## Action item
The answer is all of the data repeated exactly, with each picture omitted.

(Exercise data Opens)

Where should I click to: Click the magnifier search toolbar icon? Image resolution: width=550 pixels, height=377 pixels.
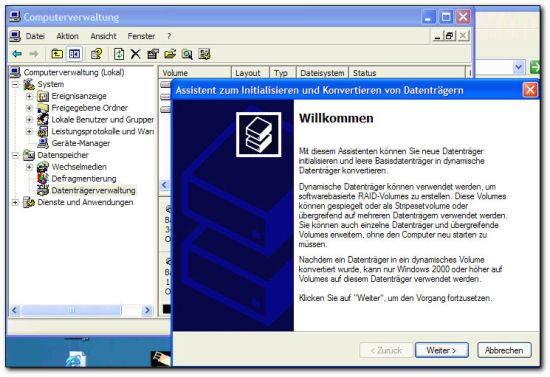[x=187, y=54]
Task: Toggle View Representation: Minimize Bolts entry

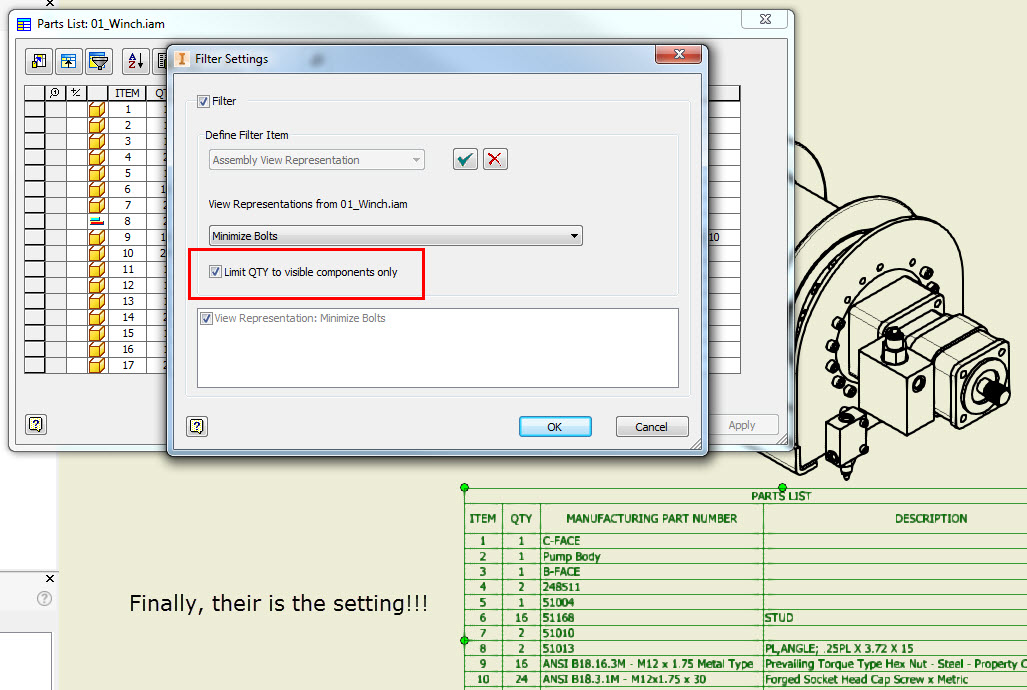Action: (x=206, y=318)
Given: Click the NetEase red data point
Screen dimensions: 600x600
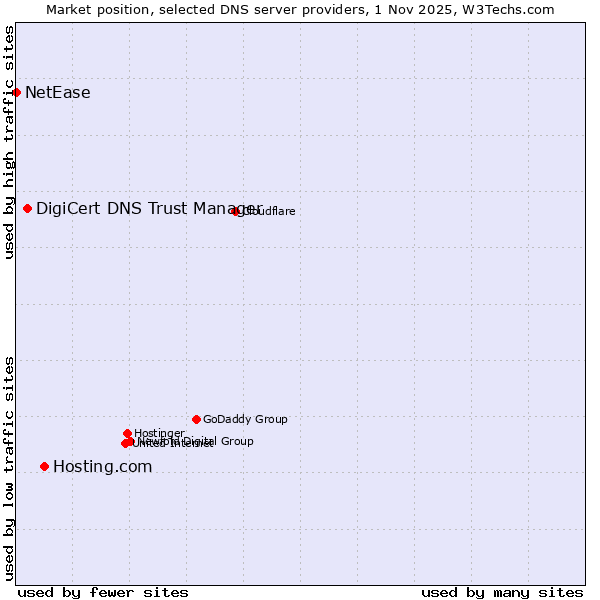Looking at the screenshot, I should [x=17, y=93].
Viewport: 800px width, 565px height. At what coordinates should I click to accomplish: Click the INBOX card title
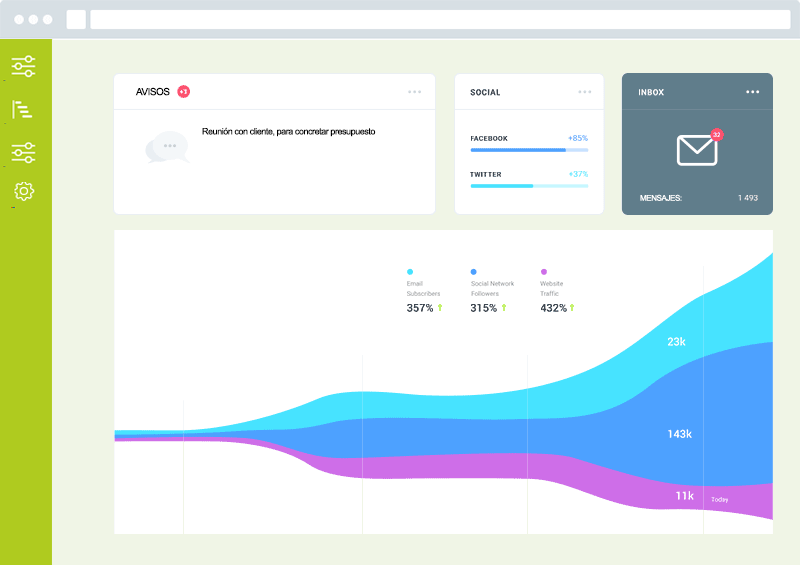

(Exercise data Closes)

## Task response
Where should I click to: Click the magnifier search toolbar icon? Image resolution: width=550 pixels, height=377 pixels.
[x=187, y=54]
Task: Toggle View Representation: Minimize Bolts entry

Action: (x=206, y=318)
Given: Click the NetEase red data point
Screen dimensions: 600x600
Looking at the screenshot, I should [x=17, y=93].
Viewport: 800px width, 565px height. At what coordinates should I click to accomplish: Click the INBOX card title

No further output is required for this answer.